### WHAT THIS TASK INVOLVES
For this exercise, output every line of the data as it stands.
*** EXCERPTED RECORDS Section Begins ***
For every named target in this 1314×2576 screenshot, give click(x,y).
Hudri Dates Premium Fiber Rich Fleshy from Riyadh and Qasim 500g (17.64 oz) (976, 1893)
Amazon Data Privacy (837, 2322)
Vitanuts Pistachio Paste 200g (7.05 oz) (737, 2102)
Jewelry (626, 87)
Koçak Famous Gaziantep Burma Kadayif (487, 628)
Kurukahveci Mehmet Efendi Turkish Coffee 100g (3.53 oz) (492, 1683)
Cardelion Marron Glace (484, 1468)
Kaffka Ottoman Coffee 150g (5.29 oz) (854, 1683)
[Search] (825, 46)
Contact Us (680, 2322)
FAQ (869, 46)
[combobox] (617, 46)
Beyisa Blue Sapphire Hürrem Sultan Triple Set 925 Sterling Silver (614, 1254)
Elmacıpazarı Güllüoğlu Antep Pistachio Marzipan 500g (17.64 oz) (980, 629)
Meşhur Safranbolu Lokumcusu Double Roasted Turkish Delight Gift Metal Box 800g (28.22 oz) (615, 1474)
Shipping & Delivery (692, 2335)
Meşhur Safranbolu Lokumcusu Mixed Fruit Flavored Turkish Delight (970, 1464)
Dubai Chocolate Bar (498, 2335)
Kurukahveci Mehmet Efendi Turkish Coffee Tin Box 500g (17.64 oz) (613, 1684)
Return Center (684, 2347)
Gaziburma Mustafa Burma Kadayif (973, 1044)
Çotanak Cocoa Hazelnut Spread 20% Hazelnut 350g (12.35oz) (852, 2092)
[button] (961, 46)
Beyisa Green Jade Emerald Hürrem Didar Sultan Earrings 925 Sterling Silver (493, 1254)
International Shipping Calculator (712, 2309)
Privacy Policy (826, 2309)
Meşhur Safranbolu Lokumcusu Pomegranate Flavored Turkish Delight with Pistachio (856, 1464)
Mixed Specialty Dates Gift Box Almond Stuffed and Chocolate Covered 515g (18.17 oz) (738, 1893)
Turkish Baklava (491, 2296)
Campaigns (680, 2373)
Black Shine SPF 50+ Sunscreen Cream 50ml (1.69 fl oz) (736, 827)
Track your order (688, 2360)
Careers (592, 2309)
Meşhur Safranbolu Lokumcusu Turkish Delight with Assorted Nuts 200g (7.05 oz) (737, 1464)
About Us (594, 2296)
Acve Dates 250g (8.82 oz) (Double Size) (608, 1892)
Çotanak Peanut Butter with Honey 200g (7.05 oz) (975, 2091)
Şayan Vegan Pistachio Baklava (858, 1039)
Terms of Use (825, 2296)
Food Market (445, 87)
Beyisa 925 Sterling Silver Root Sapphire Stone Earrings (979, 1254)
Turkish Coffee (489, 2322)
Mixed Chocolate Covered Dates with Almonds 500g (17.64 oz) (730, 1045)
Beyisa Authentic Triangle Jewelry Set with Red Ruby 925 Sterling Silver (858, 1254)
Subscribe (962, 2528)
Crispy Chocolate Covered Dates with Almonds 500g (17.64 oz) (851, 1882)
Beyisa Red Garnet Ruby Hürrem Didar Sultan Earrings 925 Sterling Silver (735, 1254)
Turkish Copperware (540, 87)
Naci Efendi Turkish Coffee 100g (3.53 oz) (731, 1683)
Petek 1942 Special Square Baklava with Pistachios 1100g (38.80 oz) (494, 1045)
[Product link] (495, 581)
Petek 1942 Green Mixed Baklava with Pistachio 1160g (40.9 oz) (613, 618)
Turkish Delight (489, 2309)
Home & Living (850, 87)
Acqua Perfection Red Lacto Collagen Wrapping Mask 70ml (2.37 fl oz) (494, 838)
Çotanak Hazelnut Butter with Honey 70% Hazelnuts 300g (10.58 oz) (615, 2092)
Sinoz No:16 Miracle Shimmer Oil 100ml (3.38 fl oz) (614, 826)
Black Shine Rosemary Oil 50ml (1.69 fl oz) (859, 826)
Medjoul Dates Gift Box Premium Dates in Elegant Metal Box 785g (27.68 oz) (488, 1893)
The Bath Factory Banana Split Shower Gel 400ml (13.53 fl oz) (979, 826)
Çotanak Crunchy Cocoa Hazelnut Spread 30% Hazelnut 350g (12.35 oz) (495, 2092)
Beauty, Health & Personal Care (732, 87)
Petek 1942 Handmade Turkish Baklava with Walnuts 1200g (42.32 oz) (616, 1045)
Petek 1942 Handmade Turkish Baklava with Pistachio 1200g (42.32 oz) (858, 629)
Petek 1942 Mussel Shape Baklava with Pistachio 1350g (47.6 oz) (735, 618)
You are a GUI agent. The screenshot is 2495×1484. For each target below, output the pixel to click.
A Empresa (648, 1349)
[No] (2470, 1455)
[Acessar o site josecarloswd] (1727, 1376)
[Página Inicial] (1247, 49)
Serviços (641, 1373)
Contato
*** EXCERPTED RECORDS Section Ends ***
### OUTPUT BELOW
For every named target in this 1314×2576 screenshot, give click(x,y).
Hudri Dates Premium Fiber Rich Fleshy from Riyadh and Qasim 500g (17.64 oz) (976, 1893)
Amazon Data Privacy (837, 2322)
Vitanuts Pistachio Paste 200g (7.05 oz) (737, 2102)
Jewelry (626, 87)
Koçak Famous Gaziantep Burma Kadayif (487, 628)
Kurukahveci Mehmet Efendi Turkish Coffee 100g (3.53 oz) (492, 1683)
Cardelion Marron Glace (484, 1468)
Kaffka Ottoman Coffee 150g (5.29 oz) (854, 1683)
[Search] (825, 46)
Contact Us (680, 2322)
FAQ (869, 46)
[combobox] (617, 46)
Beyisa Blue Sapphire Hürrem Sultan Triple Set 925 Sterling Silver (614, 1254)
Elmacıpazarı Güllüoğlu Antep Pistachio Marzipan 500g (17.64 oz) (980, 629)
Meşhur Safranbolu Lokumcusu Double Roasted Turkish Delight Gift Metal Box 800g (28.22 oz) (615, 1474)
Shipping & Delivery (692, 2335)
Meşhur Safranbolu Lokumcusu Mixed Fruit Flavored Turkish Delight (970, 1464)
Dubai Chocolate Bar (498, 2335)
Kurukahveci Mehmet Efendi Turkish Coffee Tin Box 500g (17.64 oz) (613, 1684)
Return Center (684, 2347)
Gaziburma Mustafa Burma Kadayif (973, 1044)
Çotanak Cocoa Hazelnut Spread 20% Hazelnut 350g (12.35oz) (852, 2092)
[button] (961, 46)
Beyisa Green Jade Emerald Hürrem Didar Sultan Earrings 925 Sterling Silver (493, 1254)
International Shipping Calculator (712, 2309)
Privacy Policy (826, 2309)
Meşhur Safranbolu Lokumcusu Pomegranate Flavored Turkish Delight with Pistachio (856, 1464)
Mixed Specialty Dates Gift Box Almond Stuffed and Chocolate Covered 515g (18.17 oz) (738, 1893)
Turkish Baklava (491, 2296)
Campaigns (680, 2373)
Black Shine SPF 50+ Sunscreen Cream 50ml (1.69 fl oz) (736, 827)
Track your order (688, 2360)
Careers (592, 2309)
Meşhur Safranbolu Lokumcusu Turkish Delight with Assorted Nuts 200g (7.05 oz) (737, 1464)
About Us (594, 2296)
Acve Dates 250g (8.82 oz) (Double Size) (608, 1892)
Çotanak Peanut Butter with Honey 200g (7.05 oz) (975, 2091)
Şayan Vegan Pistachio Baklava (858, 1039)
Terms of Use (825, 2296)
Food Market (445, 87)
Beyisa 925 Sterling Silver Root Sapphire Stone Earrings (979, 1254)
Turkish Coffee (489, 2322)
Mixed Chocolate Covered Dates with Almonds 500g (17.64 oz) (730, 1045)
Beyisa Authentic Triangle Jewelry Set with Red Ruby 925 Sterling Silver (858, 1254)
Subscribe (962, 2528)
Crispy Chocolate Covered Dates with Almonds 500g (17.64 oz) (851, 1882)
Beyisa Red Garnet Ruby Hürrem Didar Sultan Earrings 925 Sterling Silver (735, 1254)
Turkish Copperware (540, 87)
Naci Efendi Turkish Coffee 100g (3.53 oz) (731, 1683)
Petek 1942 Special Square Baklava with Pistachios 1100g (38.80 oz) (494, 1045)
[Product link] (495, 581)
Petek 1942 Green Mixed Baklava with Pistachio 1160g (40.9 oz) (613, 618)
Turkish Delight (489, 2309)
Home & Living (850, 87)
Acqua Perfection Red Lacto Collagen Wrapping Mask 70ml (2.37 fl oz) (494, 838)
Çotanak Hazelnut Butter with Honey 70% Hazelnuts 300g (10.58 oz) (615, 2092)
Sinoz No:16 Miracle Shimmer Oil 100ml (3.38 fl oz) (614, 826)
Black Shine Rosemary Oil 50ml (1.69 fl oz) (859, 826)
Medjoul Dates Gift Box Premium Dates in Elegant Metal Box 785g (27.68 oz) (488, 1893)
The Bath Factory Banana Split Shower Gel 400ml (13.53 fl oz) (979, 826)
Çotanak Crunchy Cocoa Hazelnut Spread 30% Hazelnut 350g (12.35 oz) (495, 2092)
Beauty, Health & Personal Care (732, 87)
Petek 1942 Handmade Turkish Baklava with Walnuts 1200g (42.32 oz) (616, 1045)
Petek 1942 Handmade Turkish Baklava with Pistachio 1200g (42.32 oz) (858, 629)
Petek 1942 Mussel Shape Baklava with Pistachio 1350g (47.6 oz) (735, 618)
You are a GUI agent. The screenshot is 2495×1484. For each target below, output the pixel to click.
A Empresa (648, 1349)
[No] (2470, 1455)
[Acessar o site josecarloswd] (1727, 1376)
[Página Inicial] (1247, 49)
Serviços (641, 1373)
Contato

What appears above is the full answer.